Immediate acceptance

"I had been doing some caregiving on a part-time basis since I was 20," she says. "When I left the department, I didn't have to think twice about what I was going to do for a permanent job. And I got my education for this job - my degree, you might even say - from my grandmother and mother."

Ford has worked for numerous Danville individuals, couples and families over the years, and the list includes several prominent people, such as the late Cecil Dulin Wallace, a noted preservationist, and the late Helen Davis, a leader in local education.

"Dulie was a very special, very interesting person, and Mrs. Davis, as prominent and smart a lady as she was, was so down-to-earth, sweet and kind to me," says Ford. "I was with Mrs. Davis for six years, and she treated me like I was a friend, not like I was an employee, and that's the kind of experience that has made caregiving such a wonderful vocation."

What has continually impressed and sometimes even surprised Ford has been not only the warmth and friendliness of her clients but also their almost immediate acceptance of her.

"These people basically have opened up their homes to a perfect stranger and given me not only a job but their trust and eventually their friendship and love," she says. "I may start out as an employee, but I end up being treated like a friend or even a family member."

When Ford is finished with her duties at McDowell Place, where she's had clients for more than five years, she is not done as a caregiver. She takes care of her mother, who is now 86, and also tends to her seven grandchildren, the offspring of her daughter, Erica, and son, Maurice.

Another level

While she has thrived in her career as a caregiver, Ford wants to take her vocation to another level.

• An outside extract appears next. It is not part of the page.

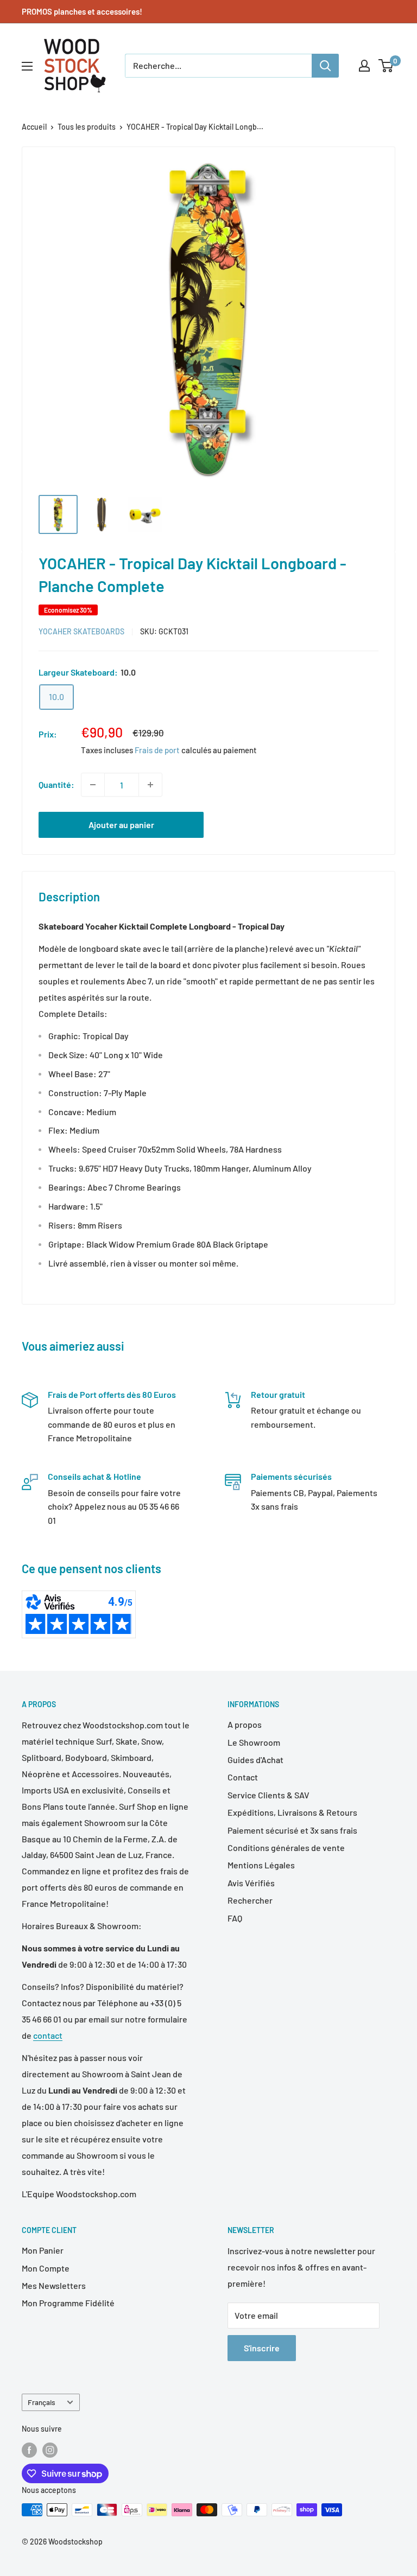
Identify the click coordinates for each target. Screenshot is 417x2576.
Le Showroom (254, 1742)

"I plan to start my own caregiving business," she says. "There are at least two companies of caregivers in town, but there is definitely room for one more, and the one I plan to have will be affordable to many people who need help with their loved ones."

If Ford needs a reference for her new endeavor, she won't have to go far to get one.

"Jeanene is an amazing person," says Naomi Royalty. "I have never known anyone in need that she would not help, no matter their race, income or social standing and no matter if she is their employer or their friend or someone she doesn't even know. She is one of the most compassionate people I have ever known."